To: Jacob Snyder who wrote (48019)6/16/2001 5:28:40 PM
From: michael97123  Read Replies (2) | Respond to of 70976
 
Jacob,
I believe john and i were talking about 5 core stocks for the longterm. I understand your buy points but there is no long term in your trading range. I dont get it? mike



To: Jacob Snyder who wrote (48019)6/16/2001 5:37:20 PM
From: Proud_Infidel  Read Replies (2) | Respond to of 70976
 
Jacob,

INTC is becoming a too-big conglomerate, whose core business is a commodity

INTC's core business(MPU's) basically has two players controlling 95%+ of the market. A commodity by definition, is a market with low barriers to entry and thus many players competing for a piece of the pie. Given that the MPU business is mature(ing), how can you possibly call it a commodity business when other players have not successfully entered? IBM and Cyrix have tried although unsuccessfully. If it was truly a commoditized business, you would have many suppliers as you have in the DRAM space, where you could not count up all of the makers without using all of your fingers and toes. Even if someone wanted to enter the market and approached a TSMC with a design for a new MPU, in all liklihhood their chip would NEVER be adopted by any leading PC vendor, since AMD still has trouble getting adoption by some vendors.

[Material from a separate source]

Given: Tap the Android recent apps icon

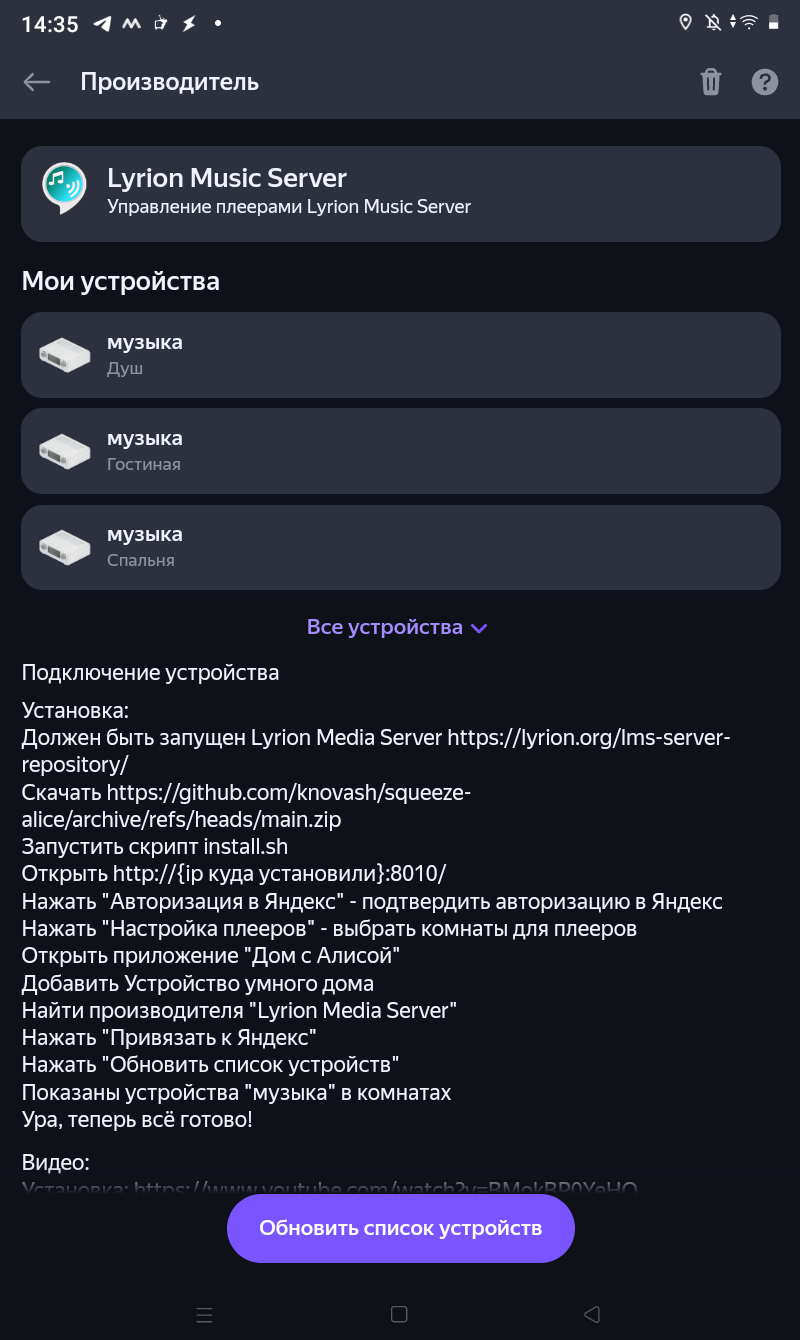Looking at the screenshot, I should pos(205,1314).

FWIW, I am long INTC primarily because I do NOT see them as a commodity player.

BK



To: Jacob Snyder who wrote (48019)6/16/2001 6:11:37 PM
From: John Trader  Read Replies (1) | Respond to of 70976
 
Jacob, Thanks for your inputs. Your strategy obviously involves trading a lot, which seems like a good plan in this manic-depressive market.

INTC is a tough call. My guess is the stock will continue to outperform. I recall Tom Kurlak beating down the stock a few years ago, it went up about 4 times from the trough to the peak after that.

When you say you like smaller chip makers focused on non-commodity areas, does this include the communication chip maker group?

Perhaps you are right about NOK. Looking back it has performed real well, however, and the management seems very good. If this 3G thing ever gets off the ground it should help.

It seems the risk with your strategy is that prices may not come down to your buy levels. If we all knew where prices would go to of course, we would not have to do this for very long. It has been a trader's market lately for sure. Longer term though I believe most traders have lost out to the buy and hold camp. Being a very skilled trader is probably the best approach.

Regarding CSCO, I sold mine. The decision was based on the bad decisions recently on the part of managment (e.g. lending to dotcoms), market cap, and the fact that they are still trying to get into the optical area, and are getting hammered by JNPR in the high end router area. There is also the argument that at some point it will be all-optical switches that do the job. At 10 though it may be a great buy, not sure.

EMC is being attacked by the likes of CPQ, SUNW, Dell, and NTAP. I am not sure how that turns out, but I think EMC will probably prevail.

How did you resist buying JDSU all this time if you like the company? I recall lots of strong recommendations for it at much higher prices. I am curious in general as to how you came up with you buy numbers. Is it based on TA, FA, or both?

John



To: Jacob Snyder who wrote (48019)6/16/2001 9:34:21 PM
From: Cary Salsberg  Respond to of 70976
 
RE: "Core Stocks"

It doesn't make sense to use this term without saying what percent of net assests are invested here and how many years to retirement you have.

Tech stocks are NOT Core stocks. In 10 years KO will be around peforming pretty much like it is today. There are NO tech stocks that deserve this guarantee.

I only invest in Tech stocks and I have been a careful student of Silicon Valley stocks since 1990 and stocks in general since 1970.